Chinese President Xi Jinping in Italy today: Why EU is watching the visit closely
Rome, March 21: Though it is not as apparent as with the US, China's relations with the European Union (EU), too, are facing strains and the issue is set for a wide discussion as Chinese President Xi Jinping pays a visit to Italy, one of the members of the EU, on Friday, March 22.
Italy has come under pressure not to endorse China's encroachments in Europe's infrastructure market though its prime minister Guiseppe Conte has said that Italy's geographical location makes it a natural terminal for Beijing's much-discussed Belt & Road Initiative (BRI) which he has also vowed to join.
In a recent interview to China's CGTN, Conte also confirmed that he will take part in the second Belt and Road Forum for International Cooperation in Beijing next month.
As of now, though, the focus is on Xi's state visit to Italy, the first by a Chinese head of state to the European nation in a decade.
Italy's position though is not what the EU shares. It has publicly called China as an "economic competitor" and a "systematic rival" and a number of EU capitals have shared the US's concerns about China and especially the alleged involvement of China's firms with national government links acquiring Western high-end technologies, a report in Straits Times reported.

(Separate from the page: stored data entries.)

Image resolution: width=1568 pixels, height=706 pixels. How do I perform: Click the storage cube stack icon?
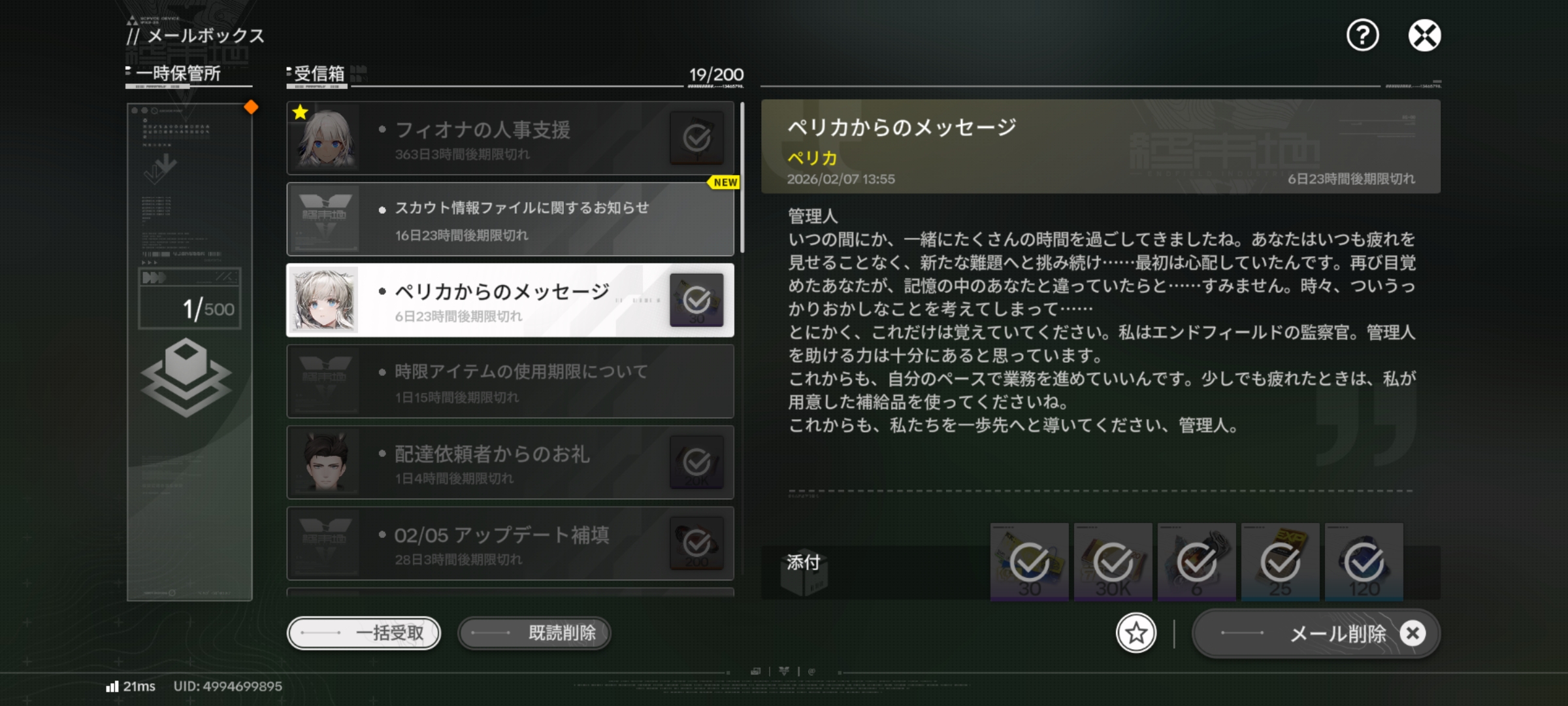point(186,377)
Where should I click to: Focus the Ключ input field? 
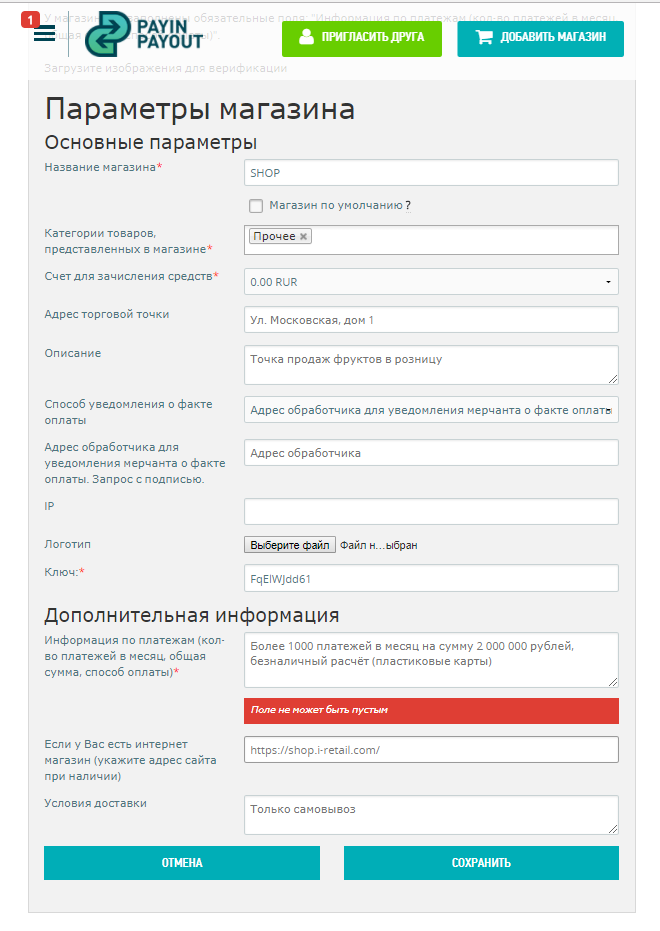[431, 579]
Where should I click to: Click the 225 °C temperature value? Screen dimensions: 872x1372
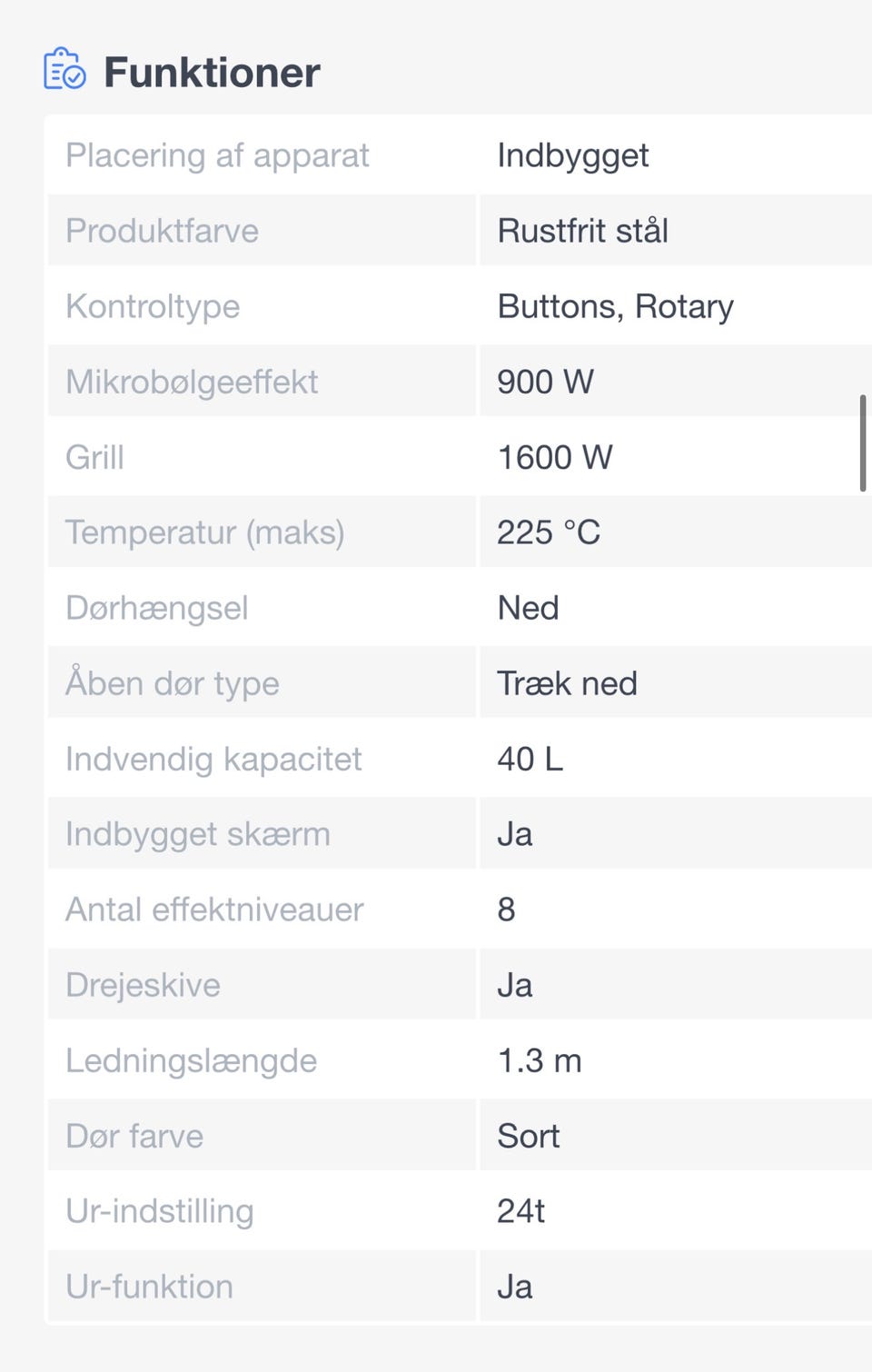tap(549, 532)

EU is upset with China for a number of reasons
China's ploy of courting 16 former communist countries in central and eastern Europe has irked the EU which sees the "16+1 Group" as Beijing's deliberate attempt to evade the bloc's trade regulations and drive a wedge between the Union, the Straits Times analysis said.
Besides, Beijing's efforts to get major countries of the EU to sign up the BRI that promotes China's trade via infrastructure projects running across Asia into the European continent is another reason that has annoyed the EU.
While key European leaders have refused to sign the non-binding BRI agreement with China, Italy has decided to take an opposite route, claiming that it would do so to improve its trade with the Asian powerhouse.
"We want to make sure that 'Made in Italy' products can have more success in terms of export volume to China," Michele Geraci, undersecretary in Italy's economic development, was quoted as saying by The Financial Times.
EU suspects Italy, facing disputes, is challenging its take on China
The EU members suspect that Italy's far-right populist regime which is already facing several disputes over EU's economic and financial policies, is eyeing for an opportunity to challenge the EU's conservative approach to China by embracing Beijing.
If Italy indeed joins the BRI, it would be a major diplomatic blow for the EU as the South European nation is a founding member of the bloc and also a member of the G7 or the club of the most-industrialised nations of which the US is also a part.